> **TO DO**:
Would you repeat every line of the material exactly?

> **PROVIDED RECORDS**:
Start of Block

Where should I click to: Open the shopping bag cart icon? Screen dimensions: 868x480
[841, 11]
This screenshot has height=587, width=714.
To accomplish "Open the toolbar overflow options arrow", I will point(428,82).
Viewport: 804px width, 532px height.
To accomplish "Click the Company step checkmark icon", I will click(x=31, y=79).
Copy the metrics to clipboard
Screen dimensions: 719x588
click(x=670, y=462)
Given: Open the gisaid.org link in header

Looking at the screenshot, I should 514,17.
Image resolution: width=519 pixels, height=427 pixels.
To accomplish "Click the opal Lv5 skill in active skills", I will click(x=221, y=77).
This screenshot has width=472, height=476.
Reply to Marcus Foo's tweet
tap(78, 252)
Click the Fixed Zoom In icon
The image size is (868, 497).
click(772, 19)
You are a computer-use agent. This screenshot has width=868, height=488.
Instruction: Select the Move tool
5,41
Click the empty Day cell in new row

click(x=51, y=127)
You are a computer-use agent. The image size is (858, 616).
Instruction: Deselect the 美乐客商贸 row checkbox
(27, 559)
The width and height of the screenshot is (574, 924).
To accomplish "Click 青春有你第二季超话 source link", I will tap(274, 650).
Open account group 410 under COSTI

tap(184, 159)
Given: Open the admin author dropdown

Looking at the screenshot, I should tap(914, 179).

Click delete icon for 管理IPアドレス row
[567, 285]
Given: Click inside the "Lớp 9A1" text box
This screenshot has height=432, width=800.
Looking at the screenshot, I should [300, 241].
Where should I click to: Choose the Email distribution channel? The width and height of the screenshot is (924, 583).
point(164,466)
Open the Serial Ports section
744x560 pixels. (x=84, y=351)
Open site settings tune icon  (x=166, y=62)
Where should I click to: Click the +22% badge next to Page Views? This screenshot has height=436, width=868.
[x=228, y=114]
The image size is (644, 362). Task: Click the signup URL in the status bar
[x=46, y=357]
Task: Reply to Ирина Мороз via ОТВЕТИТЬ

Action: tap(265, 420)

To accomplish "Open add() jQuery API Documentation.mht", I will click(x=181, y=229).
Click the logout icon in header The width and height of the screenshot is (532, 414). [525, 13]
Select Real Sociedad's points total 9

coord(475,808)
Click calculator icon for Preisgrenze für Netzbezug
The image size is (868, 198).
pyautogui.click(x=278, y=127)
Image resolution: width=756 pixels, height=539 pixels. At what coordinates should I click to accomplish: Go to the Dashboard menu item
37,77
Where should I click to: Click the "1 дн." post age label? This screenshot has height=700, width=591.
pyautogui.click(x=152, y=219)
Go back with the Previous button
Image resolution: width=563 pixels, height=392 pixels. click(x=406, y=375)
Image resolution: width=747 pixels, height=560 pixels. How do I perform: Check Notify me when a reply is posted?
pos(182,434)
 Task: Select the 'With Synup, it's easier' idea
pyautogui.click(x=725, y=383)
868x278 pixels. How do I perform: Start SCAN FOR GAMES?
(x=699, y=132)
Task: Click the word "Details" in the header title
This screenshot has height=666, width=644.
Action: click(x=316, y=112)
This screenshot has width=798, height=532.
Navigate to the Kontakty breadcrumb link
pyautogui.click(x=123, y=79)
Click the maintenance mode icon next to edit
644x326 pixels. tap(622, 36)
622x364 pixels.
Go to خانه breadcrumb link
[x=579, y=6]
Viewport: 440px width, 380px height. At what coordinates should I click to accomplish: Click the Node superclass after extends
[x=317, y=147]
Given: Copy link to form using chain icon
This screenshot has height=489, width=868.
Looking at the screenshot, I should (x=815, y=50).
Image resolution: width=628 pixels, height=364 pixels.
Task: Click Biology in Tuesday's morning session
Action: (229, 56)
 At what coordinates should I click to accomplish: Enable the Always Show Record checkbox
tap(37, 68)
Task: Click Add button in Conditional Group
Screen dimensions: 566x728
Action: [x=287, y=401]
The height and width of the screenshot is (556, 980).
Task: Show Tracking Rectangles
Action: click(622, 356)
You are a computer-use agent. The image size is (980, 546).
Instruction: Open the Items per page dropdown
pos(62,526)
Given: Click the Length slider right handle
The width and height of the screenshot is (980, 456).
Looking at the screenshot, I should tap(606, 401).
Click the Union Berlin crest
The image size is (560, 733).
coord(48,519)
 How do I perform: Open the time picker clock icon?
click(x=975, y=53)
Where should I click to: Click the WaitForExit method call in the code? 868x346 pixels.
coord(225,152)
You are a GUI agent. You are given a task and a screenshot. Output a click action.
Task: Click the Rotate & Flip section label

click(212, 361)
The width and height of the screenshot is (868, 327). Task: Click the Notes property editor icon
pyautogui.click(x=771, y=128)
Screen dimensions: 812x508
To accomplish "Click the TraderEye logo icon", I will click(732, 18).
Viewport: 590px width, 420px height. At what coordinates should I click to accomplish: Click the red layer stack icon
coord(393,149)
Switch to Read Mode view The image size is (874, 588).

End of Block

> **THE COMPLETED TASK**:
Where should I click to: Open the shopping bag cart icon? Screen dimensions: 868x480
[841, 11]
This screenshot has height=587, width=714.
To accomplish "Open the toolbar overflow options arrow", I will point(428,82).
Viewport: 804px width, 532px height.
To accomplish "Click the Company step checkmark icon", I will click(x=31, y=79).
Copy the metrics to clipboard
Screen dimensions: 719x588
click(x=670, y=462)
Given: Open the gisaid.org link in header

Looking at the screenshot, I should 514,17.
Image resolution: width=519 pixels, height=427 pixels.
To accomplish "Click the opal Lv5 skill in active skills", I will click(x=221, y=77).
This screenshot has width=472, height=476.
Reply to Marcus Foo's tweet
tap(78, 252)
Click the Fixed Zoom In icon
The image size is (868, 497).
click(772, 19)
You are a computer-use agent. This screenshot has width=868, height=488.
Instruction: Select the Move tool
5,41
Click the empty Day cell in new row

click(x=51, y=127)
You are a computer-use agent. The image size is (858, 616).
Instruction: Deselect the 美乐客商贸 row checkbox
(27, 559)
The width and height of the screenshot is (574, 924).
To accomplish "Click 青春有你第二季超话 source link", I will tap(274, 650).
Open account group 410 under COSTI

tap(184, 159)
Given: Open the admin author dropdown

Looking at the screenshot, I should tap(914, 179).

Click delete icon for 管理IPアドレス row
[567, 285]
Given: Click inside the "Lớp 9A1" text box
This screenshot has height=432, width=800.
Looking at the screenshot, I should [300, 241].
Where should I click to: Choose the Email distribution channel? The width and height of the screenshot is (924, 583).
point(164,466)
Open the Serial Ports section
744x560 pixels. (x=84, y=351)
Open site settings tune icon  (x=166, y=62)
Where should I click to: Click the +22% badge next to Page Views? This screenshot has height=436, width=868.
[x=228, y=114]
The image size is (644, 362). Task: Click the signup URL in the status bar
[x=46, y=357]
Task: Reply to Ирина Мороз via ОТВЕТИТЬ

Action: tap(265, 420)

To accomplish "Open add() jQuery API Documentation.mht", I will click(x=181, y=229).
Click the logout icon in header The width and height of the screenshot is (532, 414). [525, 13]
Select Real Sociedad's points total 9

coord(475,808)
Click calculator icon for Preisgrenze für Netzbezug
The image size is (868, 198).
pyautogui.click(x=278, y=127)
Image resolution: width=756 pixels, height=539 pixels. At what coordinates should I click to accomplish: Go to the Dashboard menu item
37,77
Where should I click to: Click the "1 дн." post age label? This screenshot has height=700, width=591.
pyautogui.click(x=152, y=219)
Go back with the Previous button
Image resolution: width=563 pixels, height=392 pixels. click(x=406, y=375)
Image resolution: width=747 pixels, height=560 pixels. How do I perform: Check Notify me when a reply is posted?
pos(182,434)
 Task: Select the 'With Synup, it's easier' idea
pyautogui.click(x=725, y=383)
868x278 pixels. How do I perform: Start SCAN FOR GAMES?
(x=699, y=132)
Task: Click the word "Details" in the header title
This screenshot has height=666, width=644.
Action: click(x=316, y=112)
This screenshot has width=798, height=532.
Navigate to the Kontakty breadcrumb link
pyautogui.click(x=123, y=79)
Click the maintenance mode icon next to edit
644x326 pixels. tap(622, 36)
622x364 pixels.
Go to خانه breadcrumb link
[x=579, y=6]
Viewport: 440px width, 380px height. At what coordinates should I click to accomplish: Click the Node superclass after extends
[x=317, y=147]
Given: Copy link to form using chain icon
This screenshot has height=489, width=868.
Looking at the screenshot, I should (x=815, y=50).
Image resolution: width=628 pixels, height=364 pixels.
Task: Click Biology in Tuesday's morning session
Action: (229, 56)
 At what coordinates should I click to accomplish: Enable the Always Show Record checkbox
tap(37, 68)
Task: Click Add button in Conditional Group
Screen dimensions: 566x728
Action: [x=287, y=401]
The height and width of the screenshot is (556, 980).
Task: Show Tracking Rectangles
Action: click(622, 356)
You are a computer-use agent. The image size is (980, 546).
Instruction: Open the Items per page dropdown
pos(62,526)
Given: Click the Length slider right handle
The width and height of the screenshot is (980, 456).
Looking at the screenshot, I should tap(606, 401).
Click the Union Berlin crest
The image size is (560, 733).
coord(48,519)
 How do I perform: Open the time picker clock icon?
click(x=975, y=53)
Where should I click to: Click the WaitForExit method call in the code? 868x346 pixels.
coord(225,152)
You are a GUI agent. You are given a task and a screenshot. Output a click action.
Task: Click the Rotate & Flip section label

click(212, 361)
The width and height of the screenshot is (868, 327). Task: Click the Notes property editor icon
pyautogui.click(x=771, y=128)
Screen dimensions: 812x508
To accomplish "Click the TraderEye logo icon", I will click(732, 18).
Viewport: 590px width, 420px height. At what coordinates should I click to accomplish: Click the red layer stack icon
coord(393,149)
Switch to Read Mode view The image size is (874, 588).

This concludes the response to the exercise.